Regenerative Approach to Recurrent Laryngeal Neuropathy

Principal Investigator: Jonathan Cheetham

Department of Clinical Sciences
Sponsor: Harry M. Zweig Memorial Fund for Equine Research
Title: Regenerative Approach to Recurrent Laryngeal Neuropathy
Project Amount: $57,494
Project Period: January 2015 to December 2015

DESCRIPTION (provided by applicant): 

RecurrnRet laryngeal neuropathy (RLN) is a major cause of poor performance in horses. This disease produces denervation atrophy of the cricoarytenoid dorsalis muscle, which is responsible for maintaining maintaining an open airway during exercise. The current treatment relies on the use of a permanent suture, to open the airway and increases the likelihood of complications such as aspiration, coughing, and loss of arytenoid abduction. Together these complications contribute to the moderate post-operative success rate. We propose a regenerative approach to restore normal laryngeal function in horses affected by RLN using an enhanced nerve graft. The approach would avoid interfering with the normal protective mechanisms of the airway and so avoid the complications associated with the current treatment. We hypothesize that manipulation of the microenvironment at the site of nerve anastomosis using nerve growth factor (NGF) will promote Schwann cell migration, axonal regrowth and improve subsequent functional recovery. We will use a novel approach combining lipid microtubules (LMT) with an agarose hydrogel to provide sustained, localized release of nerve growth factor at the site of nerve repair. 

In the first aim, we will verify the optimal in vivo dose of NGF released over five days to promote Schwann cell migration and axon extension. We will use a gap created in the sciatic nerve of rats by the implantation of an inert silicone conduit, filled with the NGF loaded- LMT at three doses which bracket the anticipated optimal dose.
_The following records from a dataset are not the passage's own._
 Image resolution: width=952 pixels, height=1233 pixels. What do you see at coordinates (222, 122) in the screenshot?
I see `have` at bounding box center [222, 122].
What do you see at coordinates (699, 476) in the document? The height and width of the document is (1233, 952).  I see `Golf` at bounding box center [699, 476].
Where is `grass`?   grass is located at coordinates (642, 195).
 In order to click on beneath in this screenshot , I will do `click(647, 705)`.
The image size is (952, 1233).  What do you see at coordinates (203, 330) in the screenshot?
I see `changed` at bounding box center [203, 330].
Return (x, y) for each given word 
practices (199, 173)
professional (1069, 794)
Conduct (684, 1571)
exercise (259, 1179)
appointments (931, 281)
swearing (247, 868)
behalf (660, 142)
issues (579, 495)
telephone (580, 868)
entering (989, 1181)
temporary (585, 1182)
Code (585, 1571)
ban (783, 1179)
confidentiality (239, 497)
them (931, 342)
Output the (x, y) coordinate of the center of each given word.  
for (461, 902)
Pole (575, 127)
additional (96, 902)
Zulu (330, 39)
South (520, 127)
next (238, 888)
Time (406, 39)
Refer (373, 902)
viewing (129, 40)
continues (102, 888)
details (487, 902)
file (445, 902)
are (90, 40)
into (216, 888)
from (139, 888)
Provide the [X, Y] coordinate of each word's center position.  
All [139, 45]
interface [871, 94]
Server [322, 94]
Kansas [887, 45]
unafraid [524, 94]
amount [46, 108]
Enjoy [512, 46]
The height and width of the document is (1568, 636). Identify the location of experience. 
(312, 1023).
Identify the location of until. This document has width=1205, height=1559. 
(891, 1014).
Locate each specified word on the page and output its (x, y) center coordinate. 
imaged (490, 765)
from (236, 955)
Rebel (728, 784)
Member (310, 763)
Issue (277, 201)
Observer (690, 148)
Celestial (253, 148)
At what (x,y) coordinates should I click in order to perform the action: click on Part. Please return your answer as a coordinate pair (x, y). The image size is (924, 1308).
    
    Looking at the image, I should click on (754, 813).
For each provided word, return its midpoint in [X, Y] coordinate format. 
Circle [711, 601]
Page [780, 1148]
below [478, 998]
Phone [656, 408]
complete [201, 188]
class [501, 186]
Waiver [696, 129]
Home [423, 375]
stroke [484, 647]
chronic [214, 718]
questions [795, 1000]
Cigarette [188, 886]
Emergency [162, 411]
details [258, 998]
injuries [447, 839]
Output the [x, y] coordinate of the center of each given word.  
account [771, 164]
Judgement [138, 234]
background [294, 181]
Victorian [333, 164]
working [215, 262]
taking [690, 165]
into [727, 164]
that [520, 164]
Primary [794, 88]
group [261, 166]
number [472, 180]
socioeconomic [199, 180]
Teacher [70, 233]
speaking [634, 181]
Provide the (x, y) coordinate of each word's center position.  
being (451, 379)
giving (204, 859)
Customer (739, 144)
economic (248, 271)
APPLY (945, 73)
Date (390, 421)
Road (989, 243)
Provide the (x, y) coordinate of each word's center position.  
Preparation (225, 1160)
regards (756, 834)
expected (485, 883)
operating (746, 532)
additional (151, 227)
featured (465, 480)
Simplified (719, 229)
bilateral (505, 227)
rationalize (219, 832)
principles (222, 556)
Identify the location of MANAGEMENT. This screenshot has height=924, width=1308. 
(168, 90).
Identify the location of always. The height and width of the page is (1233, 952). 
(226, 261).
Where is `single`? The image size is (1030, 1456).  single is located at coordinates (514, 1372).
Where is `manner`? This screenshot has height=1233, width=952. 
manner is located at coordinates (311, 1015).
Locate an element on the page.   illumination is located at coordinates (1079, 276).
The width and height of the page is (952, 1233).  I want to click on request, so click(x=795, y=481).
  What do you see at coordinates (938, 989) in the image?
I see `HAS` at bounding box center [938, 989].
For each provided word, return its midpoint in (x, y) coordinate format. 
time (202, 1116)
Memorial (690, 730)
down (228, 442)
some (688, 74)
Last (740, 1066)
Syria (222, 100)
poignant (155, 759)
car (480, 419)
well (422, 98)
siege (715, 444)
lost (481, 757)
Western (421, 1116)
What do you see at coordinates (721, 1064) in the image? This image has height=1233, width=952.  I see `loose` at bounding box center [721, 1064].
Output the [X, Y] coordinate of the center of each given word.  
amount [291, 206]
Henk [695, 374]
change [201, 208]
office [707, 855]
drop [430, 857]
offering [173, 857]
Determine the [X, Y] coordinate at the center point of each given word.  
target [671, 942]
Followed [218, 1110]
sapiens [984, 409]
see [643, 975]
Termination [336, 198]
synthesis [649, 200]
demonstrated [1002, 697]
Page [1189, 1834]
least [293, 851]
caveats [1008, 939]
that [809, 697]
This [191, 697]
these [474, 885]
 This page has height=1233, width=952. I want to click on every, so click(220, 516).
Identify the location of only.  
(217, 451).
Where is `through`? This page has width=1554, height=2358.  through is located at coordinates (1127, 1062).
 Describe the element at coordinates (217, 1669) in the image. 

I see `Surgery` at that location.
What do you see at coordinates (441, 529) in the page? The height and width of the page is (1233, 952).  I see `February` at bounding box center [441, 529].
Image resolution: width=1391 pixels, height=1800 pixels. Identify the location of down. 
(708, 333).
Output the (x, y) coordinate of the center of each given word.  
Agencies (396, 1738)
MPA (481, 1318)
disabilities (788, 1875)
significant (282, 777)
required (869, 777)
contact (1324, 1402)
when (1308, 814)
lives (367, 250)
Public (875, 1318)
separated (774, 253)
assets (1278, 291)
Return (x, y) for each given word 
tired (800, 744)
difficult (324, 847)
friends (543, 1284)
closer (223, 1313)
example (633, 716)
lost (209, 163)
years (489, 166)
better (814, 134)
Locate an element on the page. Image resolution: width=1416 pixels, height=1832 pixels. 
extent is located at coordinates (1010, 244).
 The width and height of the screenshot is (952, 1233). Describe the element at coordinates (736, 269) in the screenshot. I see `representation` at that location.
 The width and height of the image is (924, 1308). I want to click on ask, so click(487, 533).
A control group consisting of unloaded LMT will also be used. Schwann cell migration and axon extension within the conduit will be assessed using immunohistochemistry. We then test the efficacy of sustained NGF release on nerve regeneration using an experimental paradigm of nerve graft in the rat hindlimb. This approach mimics the situation in equine RLN where the distal nerve stump is denervated

through axonal loss and demyelination and could be grafted using the second cervical nerve to restore laryngeal function. Common Peroneal (CP) to Tibial (TIB) nerve cross-suture will be performed acutely or two months after TIB nerve transection in rats. In each case, the nerve anastomosis will be supported by surrounding the anastomosis site with NGF-loaded LMT at the optimal dose or unloaded LMT (control).